研究課題
大脳基底核の出力核である淡蒼球内節から視床ー大脳皮質への情報伝達様式を調べるため、以下の実験を行った。光に応じて左あるいは右に上肢を用いて到達運動をするようにニホンザルを訓練しておく。あらかじめ大脳皮質一次運動野、補足運動野の上肢領域に刺激電極を設置しておく。また、淡蒼球内節に、黄色光によって神経活動を抑制する光感受性物質であるハロロドプシンを搭載したAAVウイルスベクターを注入しておく。淡蒼球内節から視床への投射終末にハロロドプシンが発現するのを待って、記録電極に光ファイバーを貼り付けたオプトロードを、視床内に刺入した。
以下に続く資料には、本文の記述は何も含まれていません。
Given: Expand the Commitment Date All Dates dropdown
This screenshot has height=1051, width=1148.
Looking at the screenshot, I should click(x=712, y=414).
大脳皮質を電気刺激し逆行性応答により、また淡蒼球内節を電気刺激し、抑制性応答を記録することにより、淡蒼球内節から入力を受け、大脳皮質運動野に投射する視床ニューロンであることを同定した。次に、淡蒼球内節を電気刺激し、同時に光ファイバーから黄色レーザー光を照射すると、抑制性応答が減弱することが分かった。すなわち、光照射により、淡蒼球内節ー視床伝達が抑制されていることが示された。さらに、サルに運動課題を遂行させ、その際の視床ニューロンの活動を記録したところ、運動に際して興奮するものが多く記録できた。次に、運動中に黄色レーザー光を照射したところ、運動に伴う興奮性活動が減弱することがわかった。これまで大脳基底核からの抑制から脱することにより、視床が活動すると考えられてきた(脱抑制説)が、本結果は、大脳基底核からの抑制後のリバウンド興奮によって、視床に信号を伝達していることを強く示唆するものである。
平成30年度が最終年度であるため、記入しない。